De fato dispõe o art. 1Ø da lei nº 8.137:
“Constitui crime contra ordem tributária suprimir ou reduzir tributo, ou contribuição social e qualquer acessório, mediante as seguintes condutas: …”
Portanto, o elemento nuclear ou material do crime é a supressão ou redução do tributo. Sem o resultado material, o crime deixa de existir.
O andamento simultâneo de processo penal e de processo civil para desconstituição do crédito tributário, em tese, conduz ao perigo de decisões conflitantes. Se a ação civil for julgada procedente e a ação penal, também, teríamos a condenação penal de uma pessoa que não suprimiu nem reduziu o tributo. Isso considerando, obviamente, que a ação civil adentrou no exame do mérito.
Reeleição das Mesas do Senado e da Câmara
Dispõe o art. 57, § 4º da CF:
“§ 4º Cada uma das Casas reunir-se-á em sessões preparatórias, a partir de 1º de fevereiro, no primeiro ano da legislatura, para a posse de seus membros e eleição das respectivas Mesas para mandato de 2 (dois) anos, vedada a recondução para o mesmo cargo na eleição imediatamente subsequente”.
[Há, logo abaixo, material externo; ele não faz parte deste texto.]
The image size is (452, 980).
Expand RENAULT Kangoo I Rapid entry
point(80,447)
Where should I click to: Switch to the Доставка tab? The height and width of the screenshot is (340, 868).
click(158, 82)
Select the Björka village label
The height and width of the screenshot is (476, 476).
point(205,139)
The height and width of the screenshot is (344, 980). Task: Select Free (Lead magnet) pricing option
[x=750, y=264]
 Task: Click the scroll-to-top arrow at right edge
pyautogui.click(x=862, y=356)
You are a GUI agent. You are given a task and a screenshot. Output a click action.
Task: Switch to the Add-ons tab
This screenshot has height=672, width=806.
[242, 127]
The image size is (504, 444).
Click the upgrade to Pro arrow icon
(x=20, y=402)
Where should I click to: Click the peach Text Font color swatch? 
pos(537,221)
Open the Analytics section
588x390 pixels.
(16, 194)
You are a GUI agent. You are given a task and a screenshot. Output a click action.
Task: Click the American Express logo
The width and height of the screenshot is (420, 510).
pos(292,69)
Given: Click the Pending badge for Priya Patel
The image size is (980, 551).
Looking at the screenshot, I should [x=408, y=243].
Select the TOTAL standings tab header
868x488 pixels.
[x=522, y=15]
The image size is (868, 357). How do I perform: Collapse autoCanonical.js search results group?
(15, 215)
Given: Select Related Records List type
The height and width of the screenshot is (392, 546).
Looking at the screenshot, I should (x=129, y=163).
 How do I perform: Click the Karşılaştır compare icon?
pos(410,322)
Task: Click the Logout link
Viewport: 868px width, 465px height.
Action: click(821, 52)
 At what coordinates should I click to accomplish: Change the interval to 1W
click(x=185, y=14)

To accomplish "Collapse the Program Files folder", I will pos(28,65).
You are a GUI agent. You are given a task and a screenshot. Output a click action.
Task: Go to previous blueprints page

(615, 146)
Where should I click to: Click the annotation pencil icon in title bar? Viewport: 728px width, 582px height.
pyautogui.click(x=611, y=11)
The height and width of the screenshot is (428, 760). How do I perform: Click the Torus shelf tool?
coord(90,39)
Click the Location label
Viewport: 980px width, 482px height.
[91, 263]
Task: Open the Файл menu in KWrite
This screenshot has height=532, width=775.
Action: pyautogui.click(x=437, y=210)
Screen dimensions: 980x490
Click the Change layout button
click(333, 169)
O Regimento Interno das duas Casas só veda a reeleição para o mesmo cargo na eleição subsequente da mesma sessão legislativa.
Maioria dos doutrinadores posicionou-se contra a reeleição na mesma ou na outra legislatura, porque em ambas as hipóteses haverá eleição subsequente.
A questão foi judicializada e no STF já há cinco votos favoráveis reeleição em respeito à autonomia e independências das Casas Legislativas de dispor sobre a matéria. Só que nem o Regimento Interno das Casas Legislativas permitem a reeleição para o mesmo cargo na mesma sessão legislativa, como no caso do deputado Rodrigo Maia.
Logo, a prevalecer a reeleição para a Câmara Federal o STF, em nome da autonomia dos poderes, estaria inovando não apenas o texto constitucional, como também, o próprio Regimento Interno da Câmara dos Deputados. Seria muito bom que a Corte Suprema reconhecesse a autonomia do Poder Legislativo em todas as situações, e não apenas neste caso sob comento. E mais, autonomia e independência pressupõe regramento prévio. Nenhum Poder tem o direito de fazer o que bem entender sem se aterá às regras preestabelecidas.
Imprensa sob mordaça?
Os apresentadores do Jornal Nacional da TV Globo, William Bonner e Renata Vasconcellos foram intimados pela Polícia Civil do Rio para depor por crime de desobediência à ordem judicial por divulgar fatos relacionados a “rachadinhas” no gabinete do então deputado Flavio Bolsonaro, apesar da proibição judicial.
Segundo os noticiários a TV Globo teria sido impedida em setembro de publicar reportagens que mostrassem documentos sigilosos sobre Flavio Bolsonaro, por decisão da juíza da 33ª Vara Criminal do Rio que deferiu o pedido feito pelo Senador por intermédio de seus advogados.
Certo ou errado, enquanto em vigor a ordem judicial o seu descumprimento implica crime de desobediência capitulado no art. 330 do Código Penal.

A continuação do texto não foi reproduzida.